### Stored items

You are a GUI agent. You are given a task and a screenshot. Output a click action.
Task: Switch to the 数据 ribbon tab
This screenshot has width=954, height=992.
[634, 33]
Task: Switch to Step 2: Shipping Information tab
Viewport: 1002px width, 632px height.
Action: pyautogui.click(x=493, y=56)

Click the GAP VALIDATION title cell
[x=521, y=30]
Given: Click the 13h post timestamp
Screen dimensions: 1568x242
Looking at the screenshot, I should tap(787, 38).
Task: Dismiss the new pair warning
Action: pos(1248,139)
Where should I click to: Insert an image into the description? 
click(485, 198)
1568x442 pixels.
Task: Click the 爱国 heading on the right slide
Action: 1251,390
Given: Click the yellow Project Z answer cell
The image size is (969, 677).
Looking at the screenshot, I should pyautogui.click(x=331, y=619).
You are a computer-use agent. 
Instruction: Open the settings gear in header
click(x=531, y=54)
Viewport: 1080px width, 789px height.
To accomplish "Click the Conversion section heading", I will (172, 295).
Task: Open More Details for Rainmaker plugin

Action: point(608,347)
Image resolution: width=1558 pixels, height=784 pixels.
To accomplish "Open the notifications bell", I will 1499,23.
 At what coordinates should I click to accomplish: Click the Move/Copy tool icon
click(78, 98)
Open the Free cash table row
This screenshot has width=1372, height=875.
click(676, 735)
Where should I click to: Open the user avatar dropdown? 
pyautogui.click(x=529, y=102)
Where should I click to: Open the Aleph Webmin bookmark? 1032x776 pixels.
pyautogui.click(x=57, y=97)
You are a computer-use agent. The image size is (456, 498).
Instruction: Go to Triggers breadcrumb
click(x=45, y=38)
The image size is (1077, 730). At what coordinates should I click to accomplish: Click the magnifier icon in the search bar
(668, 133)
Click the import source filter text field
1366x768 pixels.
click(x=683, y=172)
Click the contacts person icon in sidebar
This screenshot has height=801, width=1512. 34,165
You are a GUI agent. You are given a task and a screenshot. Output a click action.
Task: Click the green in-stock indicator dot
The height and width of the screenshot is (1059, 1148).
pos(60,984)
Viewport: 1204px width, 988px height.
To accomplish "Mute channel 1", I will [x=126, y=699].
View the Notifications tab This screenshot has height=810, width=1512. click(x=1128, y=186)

### Action item
Transcribe each record exactly. Leave nothing out.

### Result
You are a GUI agent. You are given a task and a screenshot. Output a click action.
Task: Switch to the 数据 ribbon tab
This screenshot has width=954, height=992.
[634, 33]
Task: Switch to Step 2: Shipping Information tab
Viewport: 1002px width, 632px height.
Action: pyautogui.click(x=493, y=56)

Click the GAP VALIDATION title cell
[x=521, y=30]
Given: Click the 13h post timestamp
Screen dimensions: 1568x242
Looking at the screenshot, I should tap(787, 38).
Task: Dismiss the new pair warning
Action: pos(1248,139)
Where should I click to: Insert an image into the description? 
click(485, 198)
1568x442 pixels.
Task: Click the 爱国 heading on the right slide
Action: 1251,390
Given: Click the yellow Project Z answer cell
The image size is (969, 677).
Looking at the screenshot, I should pyautogui.click(x=331, y=619).
You are a computer-use agent. 
Instruction: Open the settings gear in header
click(x=531, y=54)
Viewport: 1080px width, 789px height.
To accomplish "Click the Conversion section heading", I will (172, 295).
Task: Open More Details for Rainmaker plugin

Action: point(608,347)
Image resolution: width=1558 pixels, height=784 pixels.
To accomplish "Open the notifications bell", I will 1499,23.
 At what coordinates should I click to accomplish: Click the Move/Copy tool icon
click(78, 98)
Open the Free cash table row
This screenshot has width=1372, height=875.
click(676, 735)
Where should I click to: Open the user avatar dropdown? 
pyautogui.click(x=529, y=102)
Where should I click to: Open the Aleph Webmin bookmark? 1032x776 pixels.
pyautogui.click(x=57, y=97)
You are a computer-use agent. The image size is (456, 498).
Instruction: Go to Triggers breadcrumb
click(x=45, y=38)
The image size is (1077, 730). At what coordinates should I click to accomplish: Click the magnifier icon in the search bar
(668, 133)
Click the import source filter text field
1366x768 pixels.
click(x=683, y=172)
Click the contacts person icon in sidebar
This screenshot has height=801, width=1512. 34,165
You are a GUI agent. You are given a task and a screenshot. Output a click action.
Task: Click the green in-stock indicator dot
The height and width of the screenshot is (1059, 1148).
pos(60,984)
Viewport: 1204px width, 988px height.
To accomplish "Mute channel 1", I will [x=126, y=699].
View the Notifications tab This screenshot has height=810, width=1512. click(x=1128, y=186)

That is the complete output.